Saturday, July 07, 2012

Patience Has To Pay Off Sometime

I was talking on Thursday about how it used to be common for me to keep buying books for a long time after I'd stop enjoying them. Some of that I'm sure was inertia - I'd been buying the book for awhile, and it was just routine by then - but most of it was that treacherous foe, hope. You know, thinking "It's gonna get better any minute now." So I keep buying it, and it keeps not getting better, and eventually I catch on that things aren't going to improve.

Here's my question for you. Has staying with a book you were disappointed/dissatisfied with ever paid off? Has one ever actually gotten better for you?

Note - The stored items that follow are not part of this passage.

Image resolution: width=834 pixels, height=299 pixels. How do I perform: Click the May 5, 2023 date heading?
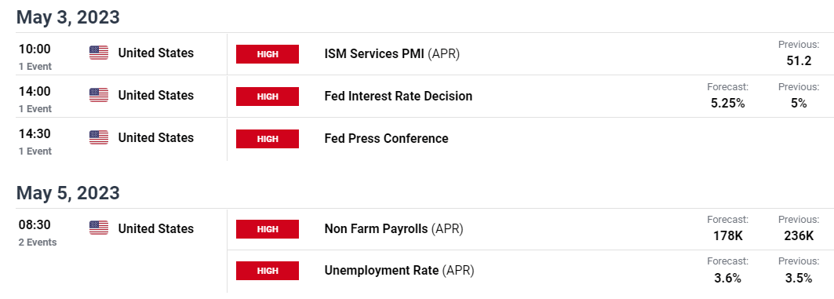coord(68,192)
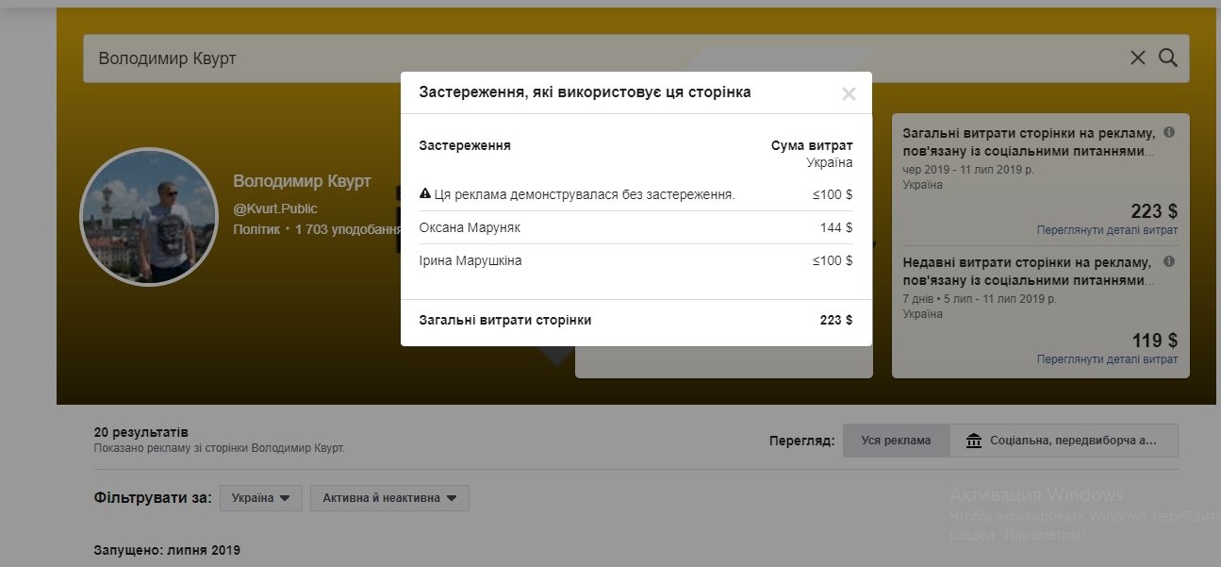Switch to the Уся реклама tab
Image resolution: width=1221 pixels, height=567 pixels.
896,441
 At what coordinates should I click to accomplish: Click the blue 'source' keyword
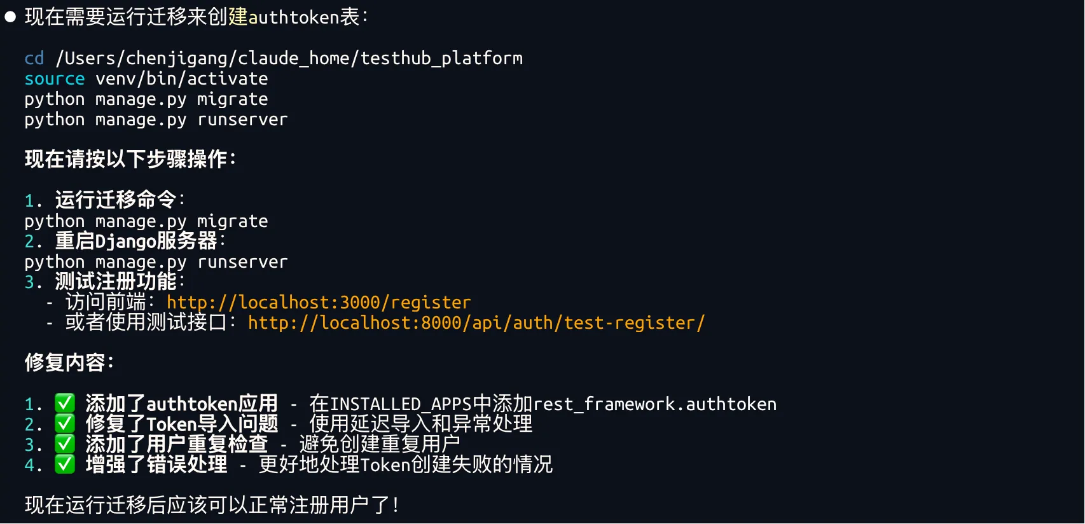[x=55, y=79]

I've been trying to think of one myself, but it's tricky. These days most titles don't last long enough for it to be an issue. They either get canceled before quality hits a lull, or before they've been in a rut long enough I can think about dropping it. For a lot of the rest, I ended up dropping them, so if they turned around, it didn't happen fast enough.

I considered Nova, because there was a stretch when he returned to Earth for Secret Invasion that persisted for several months that I wasn't a huge fan of. I'm pretty sure there are multiple issues I reviewed where I mentioned how badly I wanted him to get back into space. Eventually DnA did send Nova back into space, and the book picked up for its last year. That being said, the book wasn't ever in any danger of being dropped, because it wasn't bad, just not as good as it had been.

The best example I could come up with was Ultimate Spider-Man. There was a period, '04 and '05, something like 20-30 issues, where the book went through this dark patch I didn't love. Ultimate Carnage, Gwen dying, Peter breaking up with MJ, the Hobgoblin arc, the Warriors arc. Those last two weren't bad, but they were too padded out, even by Bendis' standards. Warriors was an 8-part story that could have been 5, easy, and Hobgoblin could have 4, probably even 3, and I think that killed the impact of what could otherwise have been a pretty affecting story. The one slightly more upbeat story in there was that Freaky Friday deal with Spidey and Wolverine, which wasn't a bad idea for a 2-parter, but doing it immediately after Gwen died was poor timing.

There was definitely some dissatisfaction there, but the Silver Sable story was a little better, I really liked the Deadpool story (even if I hated Ultimate Deadpool, which looking back, maybe that was the point), There was a Morbius story that was, not bad, and hey it was only 2 parts, so it wasn't stretched out! Clone Saga was, well, that was overlong and kind of a mess, but it had some good parts to it, and I liked the Ultimate Knights arc that was Bagley's send off. It's not my favorite stretch on the book (I think that might be the 20 issues between Ultimate Venom and Ultimate Carnage), but it was a significant upswing, so I'm glad I stuck around for that. If X-Factor is any indication, once I drop a book, it's even harder to start buying it again than it was to stop.

That's my story, but what about you?